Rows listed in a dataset
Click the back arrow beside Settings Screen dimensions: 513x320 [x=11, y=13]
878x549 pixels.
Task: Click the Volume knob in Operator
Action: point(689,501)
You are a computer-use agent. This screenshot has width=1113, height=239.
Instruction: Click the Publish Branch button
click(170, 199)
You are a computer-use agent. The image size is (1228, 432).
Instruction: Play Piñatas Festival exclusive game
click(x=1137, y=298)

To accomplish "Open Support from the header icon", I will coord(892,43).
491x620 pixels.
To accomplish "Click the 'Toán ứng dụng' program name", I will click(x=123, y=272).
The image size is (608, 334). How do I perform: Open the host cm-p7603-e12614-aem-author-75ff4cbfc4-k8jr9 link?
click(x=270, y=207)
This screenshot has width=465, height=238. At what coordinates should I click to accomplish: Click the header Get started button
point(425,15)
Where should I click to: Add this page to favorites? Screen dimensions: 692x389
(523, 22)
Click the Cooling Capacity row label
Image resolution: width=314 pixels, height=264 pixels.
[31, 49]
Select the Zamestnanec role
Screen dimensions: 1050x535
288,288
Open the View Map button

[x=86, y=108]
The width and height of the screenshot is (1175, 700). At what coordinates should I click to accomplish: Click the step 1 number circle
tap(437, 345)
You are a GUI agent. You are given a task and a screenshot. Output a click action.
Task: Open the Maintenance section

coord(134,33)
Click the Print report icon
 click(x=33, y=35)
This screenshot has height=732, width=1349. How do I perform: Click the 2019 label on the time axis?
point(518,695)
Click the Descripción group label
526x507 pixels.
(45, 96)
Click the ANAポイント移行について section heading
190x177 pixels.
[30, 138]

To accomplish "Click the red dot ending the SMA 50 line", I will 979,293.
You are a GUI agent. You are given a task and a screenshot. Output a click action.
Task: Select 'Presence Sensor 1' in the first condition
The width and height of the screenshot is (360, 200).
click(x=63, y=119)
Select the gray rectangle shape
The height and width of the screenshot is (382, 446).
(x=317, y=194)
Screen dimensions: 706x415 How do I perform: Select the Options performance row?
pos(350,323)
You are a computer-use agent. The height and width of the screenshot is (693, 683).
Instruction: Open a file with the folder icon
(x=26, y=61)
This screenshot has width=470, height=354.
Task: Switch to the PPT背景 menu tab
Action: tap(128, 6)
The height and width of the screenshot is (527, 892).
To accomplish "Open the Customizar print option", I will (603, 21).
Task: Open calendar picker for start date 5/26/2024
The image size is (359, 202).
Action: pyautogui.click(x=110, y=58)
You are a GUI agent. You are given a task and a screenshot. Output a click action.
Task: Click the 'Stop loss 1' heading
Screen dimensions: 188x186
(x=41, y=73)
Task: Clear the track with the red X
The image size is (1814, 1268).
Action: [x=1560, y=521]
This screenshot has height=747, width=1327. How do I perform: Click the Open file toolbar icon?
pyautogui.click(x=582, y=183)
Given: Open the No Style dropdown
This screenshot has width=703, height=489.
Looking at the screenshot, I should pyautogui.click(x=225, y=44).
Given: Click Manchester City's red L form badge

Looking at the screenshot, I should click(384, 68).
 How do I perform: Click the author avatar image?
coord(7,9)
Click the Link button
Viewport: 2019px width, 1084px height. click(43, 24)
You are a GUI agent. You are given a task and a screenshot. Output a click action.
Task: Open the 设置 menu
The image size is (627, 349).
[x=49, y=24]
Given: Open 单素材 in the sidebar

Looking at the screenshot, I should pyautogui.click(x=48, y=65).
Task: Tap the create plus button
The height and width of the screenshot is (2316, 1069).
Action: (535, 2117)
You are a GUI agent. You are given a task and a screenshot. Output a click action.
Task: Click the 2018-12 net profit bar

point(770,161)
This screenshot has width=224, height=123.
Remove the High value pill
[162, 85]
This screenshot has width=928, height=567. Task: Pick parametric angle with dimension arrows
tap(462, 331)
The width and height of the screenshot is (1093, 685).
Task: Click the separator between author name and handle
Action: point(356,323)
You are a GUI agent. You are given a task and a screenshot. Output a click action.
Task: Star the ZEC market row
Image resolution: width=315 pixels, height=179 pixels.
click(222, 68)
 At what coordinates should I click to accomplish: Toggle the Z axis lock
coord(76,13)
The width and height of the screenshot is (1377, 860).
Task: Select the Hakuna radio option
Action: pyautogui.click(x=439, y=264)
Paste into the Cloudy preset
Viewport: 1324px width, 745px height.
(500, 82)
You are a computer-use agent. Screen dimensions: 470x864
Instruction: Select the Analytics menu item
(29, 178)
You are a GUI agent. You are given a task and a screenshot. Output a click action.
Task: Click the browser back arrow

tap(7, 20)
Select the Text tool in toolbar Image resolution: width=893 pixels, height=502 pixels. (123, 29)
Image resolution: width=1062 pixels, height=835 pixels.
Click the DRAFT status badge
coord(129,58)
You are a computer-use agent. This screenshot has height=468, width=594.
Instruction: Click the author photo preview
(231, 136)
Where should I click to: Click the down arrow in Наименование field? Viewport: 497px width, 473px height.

→ **TO BE DONE**: Duplicate every one of the rows above, keeping each line identical to the original.

→ **REPLY TO THE TASK**:
Click the back arrow beside Settings Screen dimensions: 513x320 [x=11, y=13]
878x549 pixels.
Task: Click the Volume knob in Operator
Action: point(689,501)
You are a computer-use agent. This screenshot has width=1113, height=239.
Instruction: Click the Publish Branch button
click(170, 199)
You are a computer-use agent. The image size is (1228, 432).
Instruction: Play Piñatas Festival exclusive game
click(x=1137, y=298)

To accomplish "Open Support from the header icon", I will coord(892,43).
491x620 pixels.
To accomplish "Click the 'Toán ứng dụng' program name", I will click(x=123, y=272).
The image size is (608, 334). How do I perform: Open the host cm-p7603-e12614-aem-author-75ff4cbfc4-k8jr9 link?
click(x=270, y=207)
This screenshot has width=465, height=238. At what coordinates should I click to accomplish: Click the header Get started button
point(425,15)
Where should I click to: Add this page to favorites? Screen dimensions: 692x389
(523, 22)
Click the Cooling Capacity row label
Image resolution: width=314 pixels, height=264 pixels.
[31, 49]
Select the Zamestnanec role
Screen dimensions: 1050x535
288,288
Open the View Map button

[x=86, y=108]
The width and height of the screenshot is (1175, 700). At what coordinates should I click to accomplish: Click the step 1 number circle
tap(437, 345)
You are a GUI agent. You are given a task and a screenshot. Output a click action.
Task: Open the Maintenance section

coord(134,33)
Click the Print report icon
 click(x=33, y=35)
This screenshot has height=732, width=1349. How do I perform: Click the 2019 label on the time axis?
point(518,695)
Click the Descripción group label
526x507 pixels.
(45, 96)
Click the ANAポイント移行について section heading
190x177 pixels.
[30, 138]

To accomplish "Click the red dot ending the SMA 50 line", I will 979,293.
You are a GUI agent. You are given a task and a screenshot. Output a click action.
Task: Select 'Presence Sensor 1' in the first condition
The width and height of the screenshot is (360, 200).
click(x=63, y=119)
Select the gray rectangle shape
The height and width of the screenshot is (382, 446).
(x=317, y=194)
Screen dimensions: 706x415 How do I perform: Select the Options performance row?
pos(350,323)
You are a computer-use agent. The height and width of the screenshot is (693, 683).
Instruction: Open a file with the folder icon
(x=26, y=61)
This screenshot has width=470, height=354.
Task: Switch to the PPT背景 menu tab
Action: tap(128, 6)
The height and width of the screenshot is (527, 892).
To accomplish "Open the Customizar print option", I will (603, 21).
Task: Open calendar picker for start date 5/26/2024
The image size is (359, 202).
Action: pyautogui.click(x=110, y=58)
You are a GUI agent. You are given a task and a screenshot. Output a click action.
Task: Click the 'Stop loss 1' heading
Screen dimensions: 188x186
(x=41, y=73)
Task: Clear the track with the red X
The image size is (1814, 1268).
Action: [x=1560, y=521]
This screenshot has height=747, width=1327. How do I perform: Click the Open file toolbar icon?
pyautogui.click(x=582, y=183)
Given: Open the No Style dropdown
This screenshot has width=703, height=489.
Looking at the screenshot, I should pyautogui.click(x=225, y=44).
Given: Click Manchester City's red L form badge

Looking at the screenshot, I should click(384, 68).
 How do I perform: Click the author avatar image?
coord(7,9)
Click the Link button
Viewport: 2019px width, 1084px height. click(43, 24)
You are a GUI agent. You are given a task and a screenshot. Output a click action.
Task: Open the 设置 menu
The image size is (627, 349).
[x=49, y=24]
Given: Open 单素材 in the sidebar

Looking at the screenshot, I should pyautogui.click(x=48, y=65).
Task: Tap the create plus button
The height and width of the screenshot is (2316, 1069).
Action: (535, 2117)
You are a GUI agent. You are given a task and a screenshot. Output a click action.
Task: Click the 2018-12 net profit bar

point(770,161)
This screenshot has width=224, height=123.
Remove the High value pill
[162, 85]
This screenshot has width=928, height=567. Task: Pick parametric angle with dimension arrows
tap(462, 331)
The width and height of the screenshot is (1093, 685).
Task: Click the separator between author name and handle
Action: point(356,323)
You are a GUI agent. You are given a task and a screenshot. Output a click action.
Task: Star the ZEC market row
Image resolution: width=315 pixels, height=179 pixels.
click(222, 68)
 At what coordinates should I click to accomplish: Toggle the Z axis lock
coord(76,13)
The width and height of the screenshot is (1377, 860).
Task: Select the Hakuna radio option
Action: pyautogui.click(x=439, y=264)
Paste into the Cloudy preset
Viewport: 1324px width, 745px height.
(500, 82)
You are a computer-use agent. Screen dimensions: 470x864
Instruction: Select the Analytics menu item
(29, 178)
You are a GUI agent. You are given a task and a screenshot. Output a click action.
Task: Click the browser back arrow

tap(7, 20)
Select the Text tool in toolbar Image resolution: width=893 pixels, height=502 pixels. (123, 29)
Image resolution: width=1062 pixels, height=835 pixels.
Click the DRAFT status badge
coord(129,58)
You are a computer-use agent. This screenshot has height=468, width=594.
Instruction: Click the author photo preview
(231, 136)
Where should I click to: Click the down arrow in Наименование field? Viewport: 497px width, 473px height.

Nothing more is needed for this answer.